Far from heaven, as congressmen and senators serve special interests for self-aggrandizement, cash and political survival, as corporate technology is steeped in an ever-growing surveillance culture so as to ultimately control us, as the news media panders to agenda and become lapdogs instead of watchdogs, the building blocks of our civilization are crumbling. Every day it becomes evermore easy to say, “Who cares about anyone else? I have to look out for myself.”
In this week’s Torah reading, Vayera, we read about the destruction of Sodom and Gomorrah, societies where people cared only for themselves and were heartless and callous towards others. Being charitable was a crime. Their profound egotism and lust for easy gratification led, as it always will, to self-destruction. As the Talmud says, “He who is affected by a voracious hunger finally eats his own flesh.” Yes, man is made of earth which is the most selfish of creations as it is surrounded by a gravitational field that pulls everything toward itself. Yet even the earth is not so selfish that it begrudges the flower and the tree to grow upward and the seedlings to sprout. In the final analysis, the earth gives much more than it takes. Do we?
In the center of the biblical account of Sodom and Gomorrah stands the Patriarch Abraham, who asks God to spare the city if even fifty righteous people could be found. God said he would. Abraham slowly tweaks the number down to ten in case fifty could not be found. God consents. Not even ten could be found. But we learn here not only about the failings of Sodom and Gomorrah, but also about Abraham’s, and Noah’s too. When God told Noah he was going to destroy humanity, Noah didn’t say a peep, he just built an Ark. When God told Abraham he would destroy Sodom and Gomorrah, Abraham’s best was to suggest that God should spare the righteous. But, when God told Moses that he was going to wipe out Israel because of the sin of the Golden Calf, Moses said, “Please forgive their sin—but if not, then blot me out of the book you have written.”

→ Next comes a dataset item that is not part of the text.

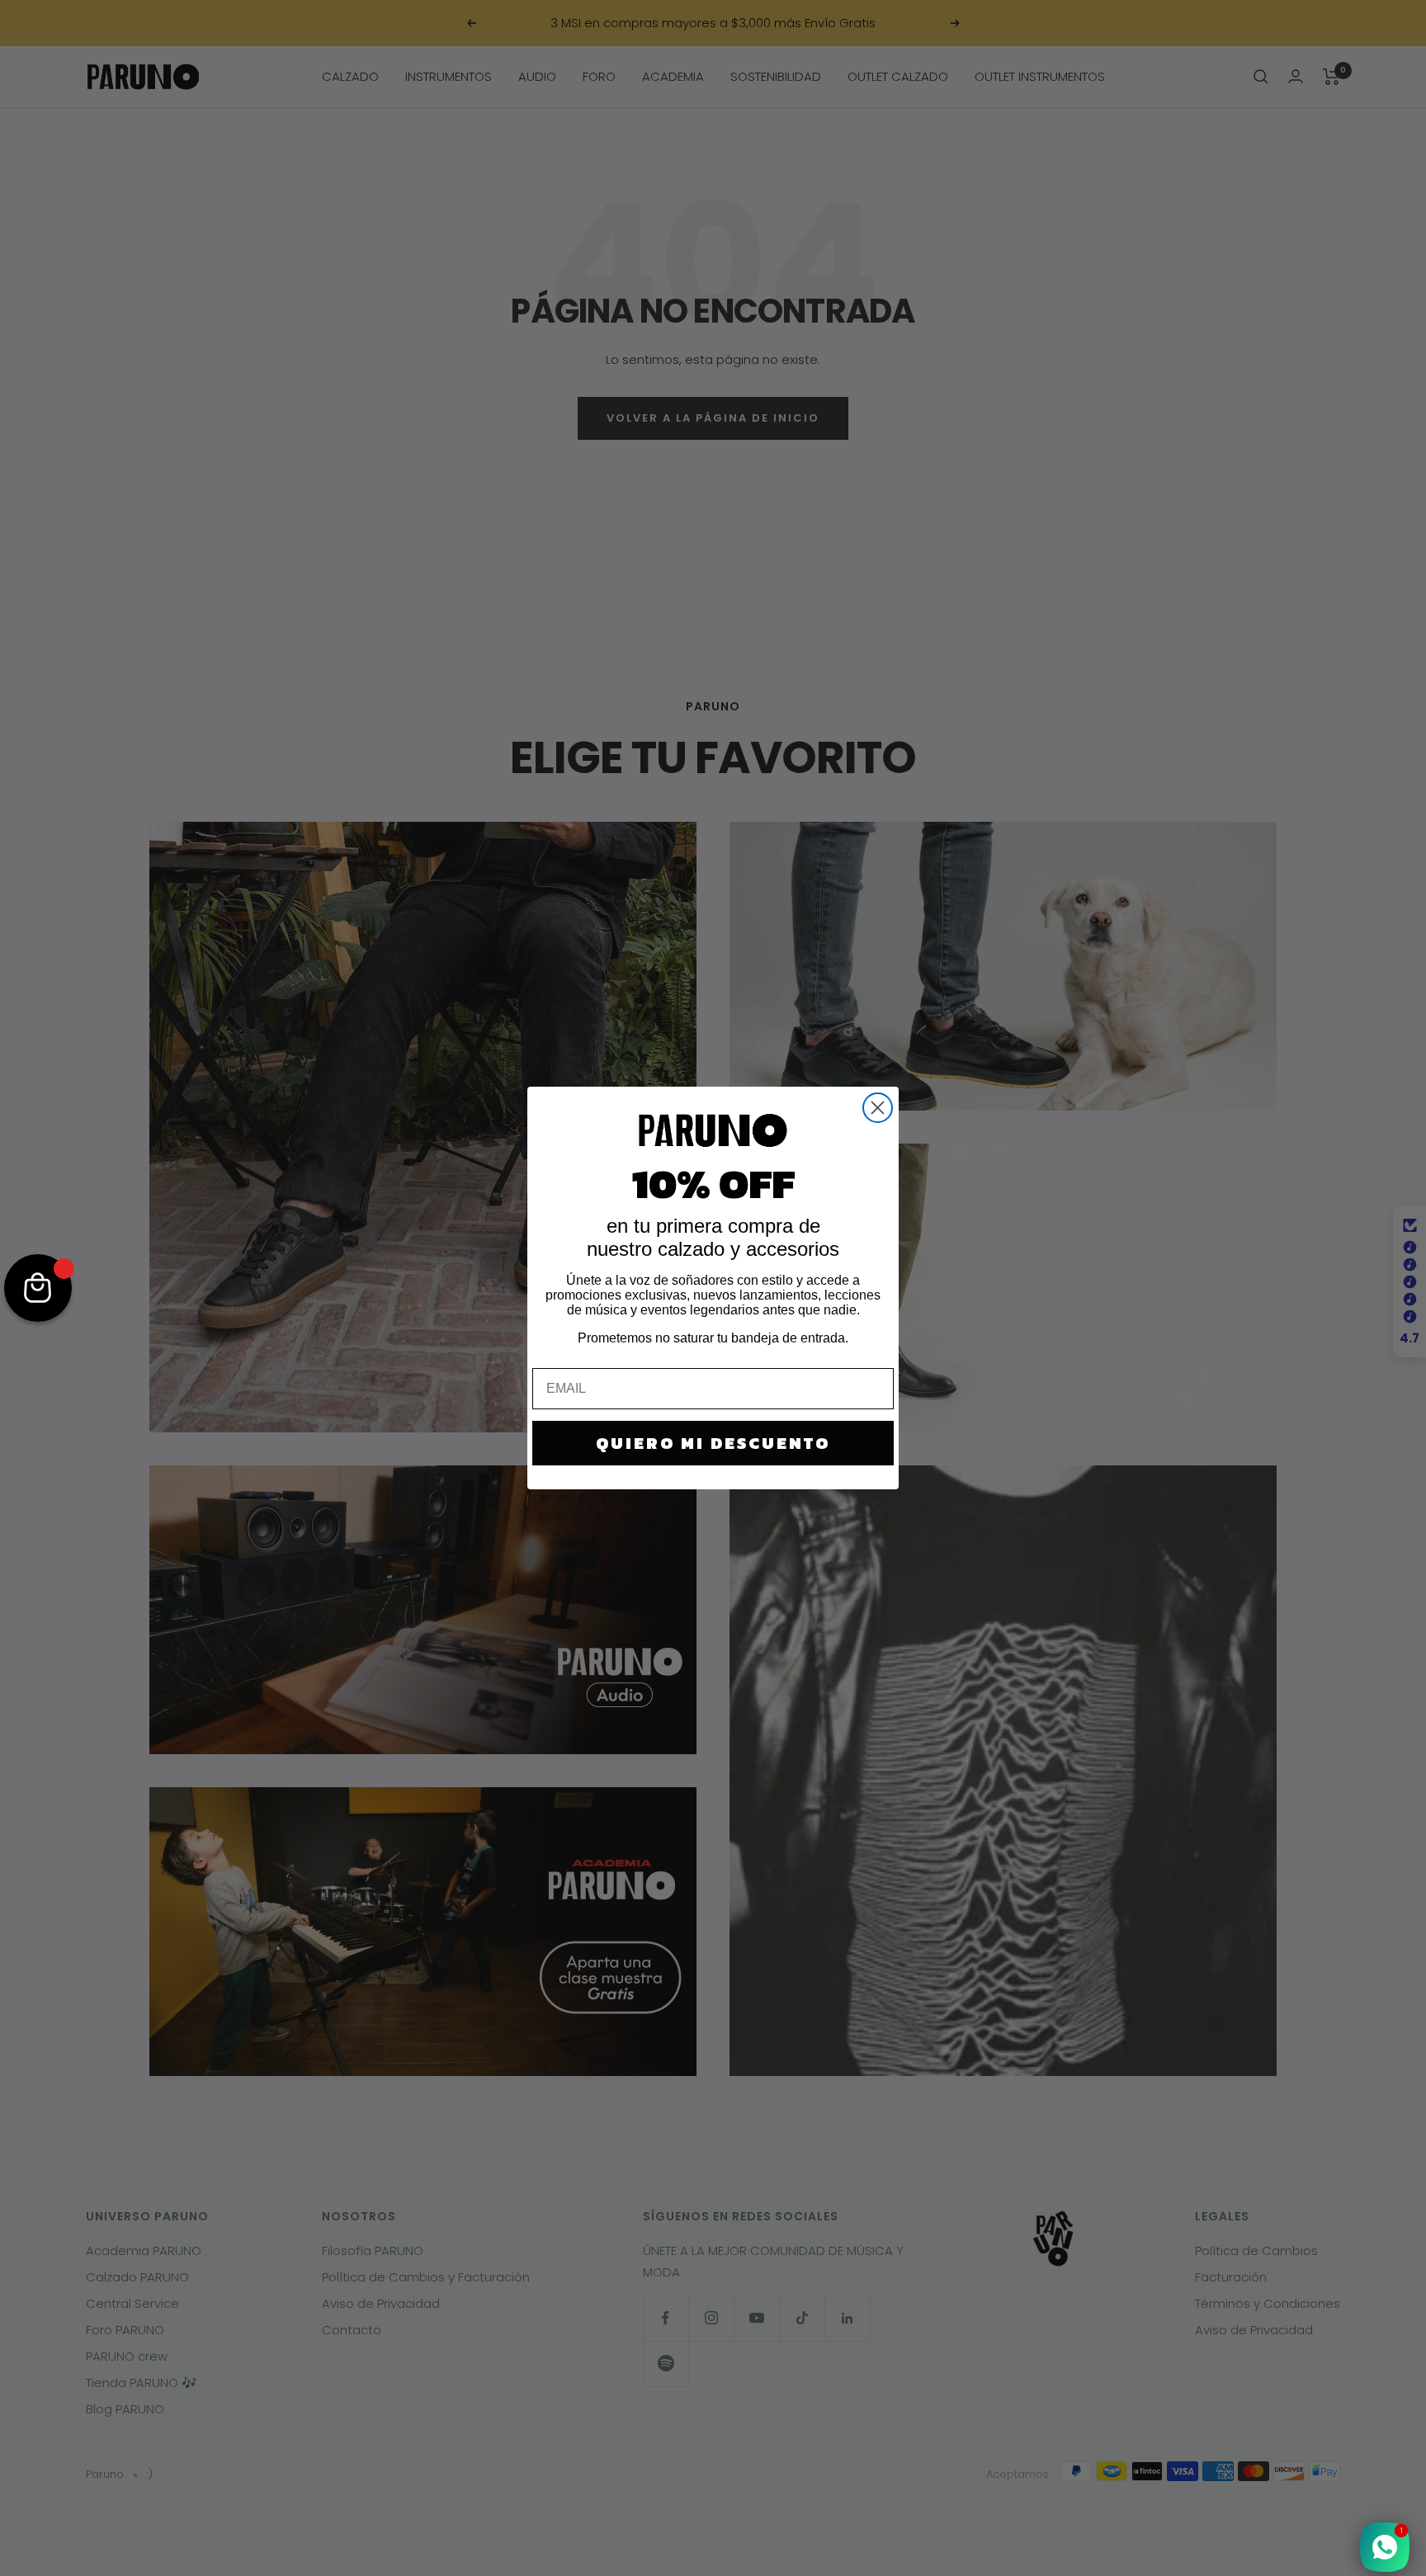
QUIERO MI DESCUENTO (713, 1443)
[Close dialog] (877, 1107)
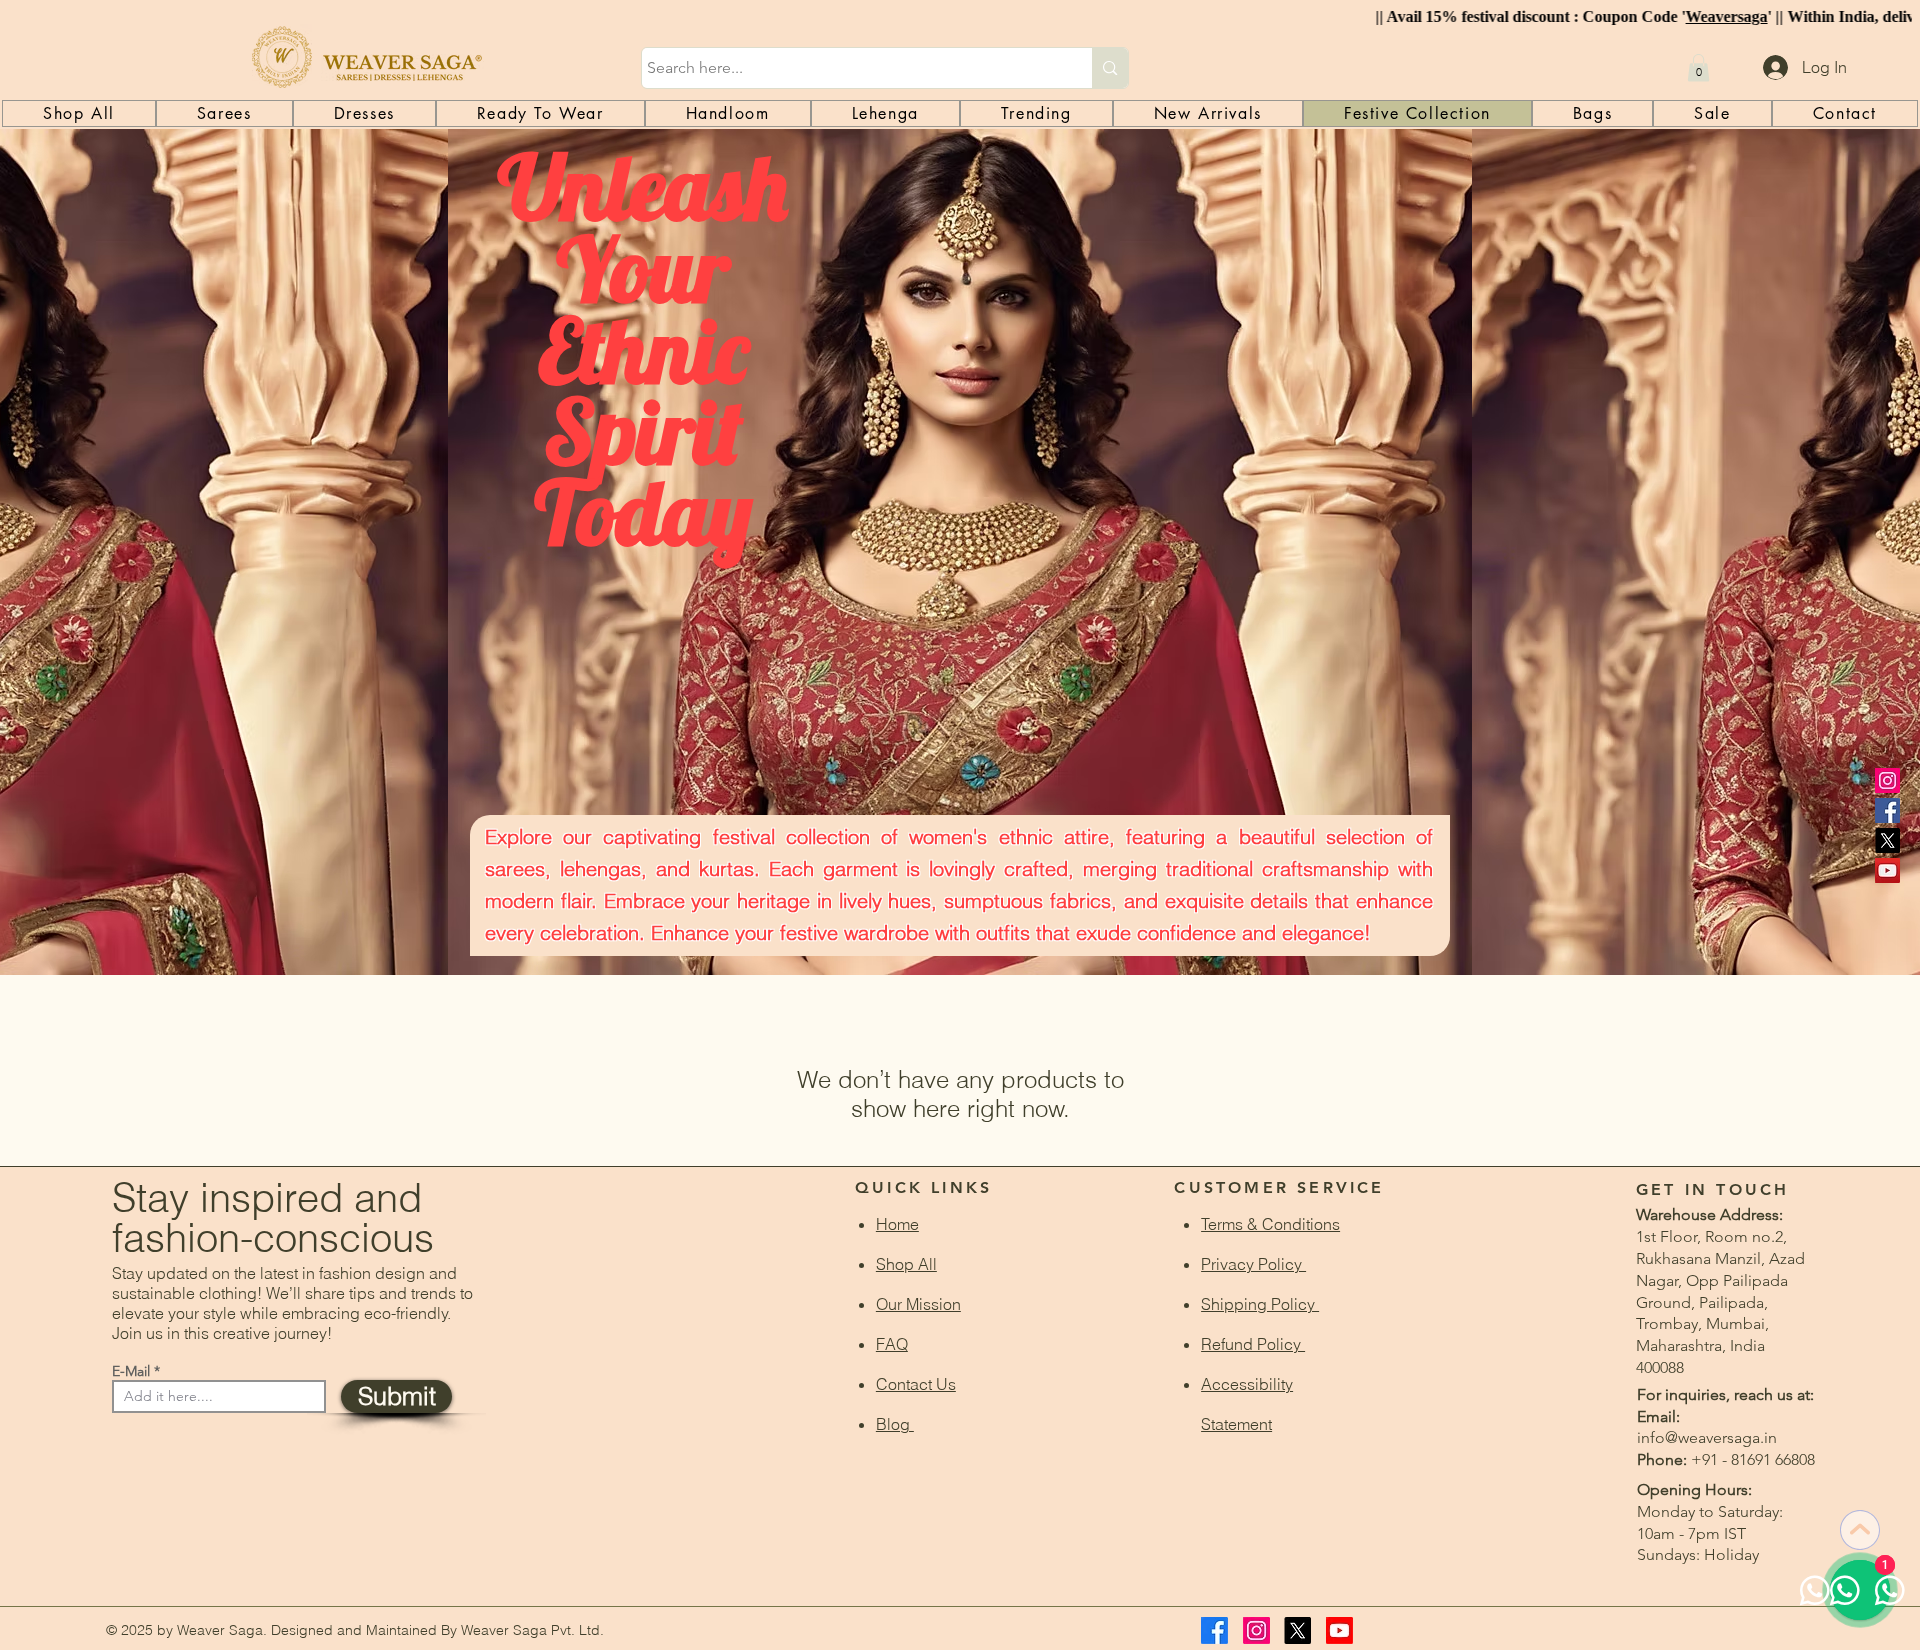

It is said that in the Messianic Age everyone will be beset by intractable problems. As today’s crises escalate personally and globally, we too cannot merely ask, “Will it be okay for me?” We are our brother’s keepers. Like those in the allegory, we too each have a long spoon in our hand with which we can “serve” another and the other can serve us. On our own initiative let’s grow “longer arms” to give each other a helping hand and not contrastingly to pickpocket each other of our dignity and humanity by our mere self-absorption. If only ten righteous people could have been found, Sodom and Gomorrah would not have been destroyed. The question to ourselves is, “Would we count among them?”